How libavif Uses dav1d for AVIF Decoding
This article explains how the libavif library utilizes
the highly optimized dav1d decoder to translate compressed
AV1 bitstreams into renderable AVIF images. It covers the structural
relationship between the AVIF container and the AV1 codec, the
step-by-step decoding pipeline, and why dav1d is the
preferred decoding engine for modern AVIF image processing.
The Relationship Between AVIF, libavif, and dav1d
To understand how libavif uses dav1d, it is
essential to understand what an AVIF file actually is. AVIF (AV1 Image
File Format) is not a brand-new image compression algorithm; rather, it
wraps highly compressed AV1 video keyframes inside an ISOBMFF (ISO Base
Media File Format) container.
Because of this hybrid structure, decoding an AVIF image requires two distinct operations: 1. Container Parsing: Reading the file structure, extracting metadata (such as Exif, XMP, and ICC color profiles), and locating the raw compressed image data. 2. Image Decoding: Decompressing the raw AV1 video bitstream into raw pixel data.

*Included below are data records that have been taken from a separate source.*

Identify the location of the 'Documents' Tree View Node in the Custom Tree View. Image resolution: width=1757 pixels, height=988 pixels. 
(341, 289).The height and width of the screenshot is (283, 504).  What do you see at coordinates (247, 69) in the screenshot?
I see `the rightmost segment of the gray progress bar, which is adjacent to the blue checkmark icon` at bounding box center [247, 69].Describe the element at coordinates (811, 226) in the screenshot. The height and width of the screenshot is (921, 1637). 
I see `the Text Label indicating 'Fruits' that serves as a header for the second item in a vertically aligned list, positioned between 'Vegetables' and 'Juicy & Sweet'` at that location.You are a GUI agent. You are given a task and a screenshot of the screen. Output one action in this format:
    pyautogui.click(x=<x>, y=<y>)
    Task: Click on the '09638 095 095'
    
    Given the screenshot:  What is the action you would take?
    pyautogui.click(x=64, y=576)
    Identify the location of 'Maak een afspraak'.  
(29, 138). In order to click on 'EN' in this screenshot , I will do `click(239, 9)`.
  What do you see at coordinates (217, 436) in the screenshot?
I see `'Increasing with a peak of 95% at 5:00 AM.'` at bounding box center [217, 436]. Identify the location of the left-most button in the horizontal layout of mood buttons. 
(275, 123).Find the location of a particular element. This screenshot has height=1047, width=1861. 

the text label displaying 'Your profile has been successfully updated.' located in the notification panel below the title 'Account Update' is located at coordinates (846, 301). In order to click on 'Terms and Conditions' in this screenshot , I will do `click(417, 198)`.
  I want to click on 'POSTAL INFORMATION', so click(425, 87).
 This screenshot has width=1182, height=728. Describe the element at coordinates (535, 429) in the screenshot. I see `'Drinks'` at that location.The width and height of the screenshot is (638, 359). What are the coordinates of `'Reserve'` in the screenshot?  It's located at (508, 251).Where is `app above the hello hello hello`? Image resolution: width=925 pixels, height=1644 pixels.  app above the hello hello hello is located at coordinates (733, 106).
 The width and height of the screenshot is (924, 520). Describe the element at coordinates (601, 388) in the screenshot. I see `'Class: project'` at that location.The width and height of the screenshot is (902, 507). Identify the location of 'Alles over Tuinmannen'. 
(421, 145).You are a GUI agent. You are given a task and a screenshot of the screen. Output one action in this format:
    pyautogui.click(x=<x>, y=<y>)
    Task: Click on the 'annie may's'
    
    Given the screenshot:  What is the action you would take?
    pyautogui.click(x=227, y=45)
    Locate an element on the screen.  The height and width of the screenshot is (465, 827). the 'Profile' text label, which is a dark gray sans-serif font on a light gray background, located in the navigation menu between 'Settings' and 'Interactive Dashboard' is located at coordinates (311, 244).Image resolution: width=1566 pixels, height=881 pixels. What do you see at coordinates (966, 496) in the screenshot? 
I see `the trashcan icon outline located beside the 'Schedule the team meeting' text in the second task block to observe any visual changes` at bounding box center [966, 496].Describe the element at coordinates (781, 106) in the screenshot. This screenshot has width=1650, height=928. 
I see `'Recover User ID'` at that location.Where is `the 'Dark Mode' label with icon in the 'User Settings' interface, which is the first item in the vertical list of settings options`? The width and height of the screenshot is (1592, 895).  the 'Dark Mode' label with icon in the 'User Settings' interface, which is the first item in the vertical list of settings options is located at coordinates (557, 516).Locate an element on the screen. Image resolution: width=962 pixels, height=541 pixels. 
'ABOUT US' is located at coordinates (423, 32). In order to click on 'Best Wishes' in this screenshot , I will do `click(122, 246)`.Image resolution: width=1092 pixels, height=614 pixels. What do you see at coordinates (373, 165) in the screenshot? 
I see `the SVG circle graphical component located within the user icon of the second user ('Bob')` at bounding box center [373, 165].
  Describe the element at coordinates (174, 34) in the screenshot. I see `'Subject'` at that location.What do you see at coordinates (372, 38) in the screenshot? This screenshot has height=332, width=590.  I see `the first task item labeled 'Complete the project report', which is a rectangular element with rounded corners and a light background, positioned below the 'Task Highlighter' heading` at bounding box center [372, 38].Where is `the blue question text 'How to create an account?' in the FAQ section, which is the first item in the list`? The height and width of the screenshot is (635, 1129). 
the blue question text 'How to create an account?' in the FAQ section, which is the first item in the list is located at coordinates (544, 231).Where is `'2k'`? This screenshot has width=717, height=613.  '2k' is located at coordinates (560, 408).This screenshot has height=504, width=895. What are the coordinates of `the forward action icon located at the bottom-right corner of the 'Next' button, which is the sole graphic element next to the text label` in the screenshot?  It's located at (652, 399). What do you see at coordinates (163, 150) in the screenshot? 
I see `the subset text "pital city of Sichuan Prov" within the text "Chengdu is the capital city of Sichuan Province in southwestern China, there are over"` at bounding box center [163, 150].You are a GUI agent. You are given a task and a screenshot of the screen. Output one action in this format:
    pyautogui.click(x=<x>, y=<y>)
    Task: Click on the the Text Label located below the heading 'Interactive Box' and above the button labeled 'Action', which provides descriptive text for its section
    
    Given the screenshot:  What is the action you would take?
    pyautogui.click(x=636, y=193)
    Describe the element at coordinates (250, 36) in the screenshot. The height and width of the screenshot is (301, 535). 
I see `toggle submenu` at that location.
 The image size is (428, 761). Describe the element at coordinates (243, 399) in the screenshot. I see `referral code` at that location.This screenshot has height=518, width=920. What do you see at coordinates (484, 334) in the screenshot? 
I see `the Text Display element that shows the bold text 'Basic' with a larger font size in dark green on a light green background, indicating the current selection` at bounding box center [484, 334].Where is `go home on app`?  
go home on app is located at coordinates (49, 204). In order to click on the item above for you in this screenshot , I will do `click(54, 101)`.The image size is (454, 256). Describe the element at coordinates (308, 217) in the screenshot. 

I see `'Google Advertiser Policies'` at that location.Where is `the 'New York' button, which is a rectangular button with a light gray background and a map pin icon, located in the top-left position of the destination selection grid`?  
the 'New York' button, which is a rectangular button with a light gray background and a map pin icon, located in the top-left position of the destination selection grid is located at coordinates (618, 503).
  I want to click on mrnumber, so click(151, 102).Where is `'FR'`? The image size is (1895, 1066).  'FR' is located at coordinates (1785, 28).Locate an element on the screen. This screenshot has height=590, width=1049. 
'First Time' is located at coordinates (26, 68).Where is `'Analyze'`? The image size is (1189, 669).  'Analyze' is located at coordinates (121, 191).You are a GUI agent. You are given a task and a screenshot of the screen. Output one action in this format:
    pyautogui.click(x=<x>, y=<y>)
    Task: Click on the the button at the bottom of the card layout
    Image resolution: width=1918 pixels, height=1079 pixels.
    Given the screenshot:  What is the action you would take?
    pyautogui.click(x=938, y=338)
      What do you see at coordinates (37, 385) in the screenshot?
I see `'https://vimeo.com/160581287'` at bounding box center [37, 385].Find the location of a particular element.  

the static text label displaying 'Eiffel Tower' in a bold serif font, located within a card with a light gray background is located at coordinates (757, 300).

The libavif library is responsible for the first task
(parsing the container). However, libavif does not actually
contain an AV1 decoder. Instead, it acts as a wrapper and delegates the
complex, CPU-intensive task of decompressing the AV1 bitstream to an
external AV1 decoder. dav1d, developed by the VideoLAN
project, is the primary and most popular decoder library used by
libavif for this purpose.
The Step-by-Step Decoding Workflow
When an application requests libavif to decode an AVIF
image, the library coordinates with dav1d through a
structured sequence of API calls:
1. Parsing and Demuxing
First, libavif parses the AVIF container. It identifies
the image properties, such as width, height, bit depth, and color
configuration. It then extracts the compressed AV1 payload (the “item”
data representing the image).
2. Initializing the dav1d Context
Once the compressed AV1 payload is isolated, libavif
initializes a dav1d decoder context. If
libavif was compiled with dav1d support (which
is standard in modern web browsers and operating systems), it configures
dav1d settings, such as the number of CPU threads to
allocate for decoding.
3. Passing the Bitstream to dav1d
libavif feeds the raw AV1 bitstream into the
dav1d decoder using dav1d’s input API
(dav1d_send_data). The dav1d engine then
parses the AV1 sequence headers, frame headers, and tile groups.
4. Hardware-Accelerated Decoding
Inside dav1d, the heavy mathematical lifting occurs.
dav1d utilizes highly optimized assembly code (written for
specific CPU architectures like x86 AVX2/AVX-512 and ARM NEON) to
perform inverse quantization, inverse transforms, and loop filtering. It
reconstructs the image pixels and outputs a raw image frame.
5. Retrieving the Raw Frame
Once decoding is complete, libavif retrieves the raw
frame from the decoder using the dav1d_recv_frame API. This
frame is typically in a YUV color format (such as YUV 4:2:0 or YUV
4:4:4).
6. Post-Processing and Output
Finally, libavif takes the YUV pixel buffer received
from dav1d, applies any container-level transformations
specified in the AVIF file (such as rotation or cropping), and converts
the YUV pixels into the RGB format required by the host application.
Why libavif Relies on dav1d
While libavif can technically use other AV1 decoders
like Google’s libaom, dav1d is the industry
standard for decoding for several reasons:
- Speed and Performance:
dav1dwas built from the ground up to be the fastest software AV1 decoder, relying heavily on hand-written assembly optimizations. - Low Memory Footprint: It is designed to be lightweight, making it suitable for memory-constrained environments like web browsers and mobile devices.
- Excellent Multi-threading:
dav1dfeatures advanced tile-based and frame-based multi-threading, allowing it to decode high-resolution AVIF images almost instantly on multi-core processors.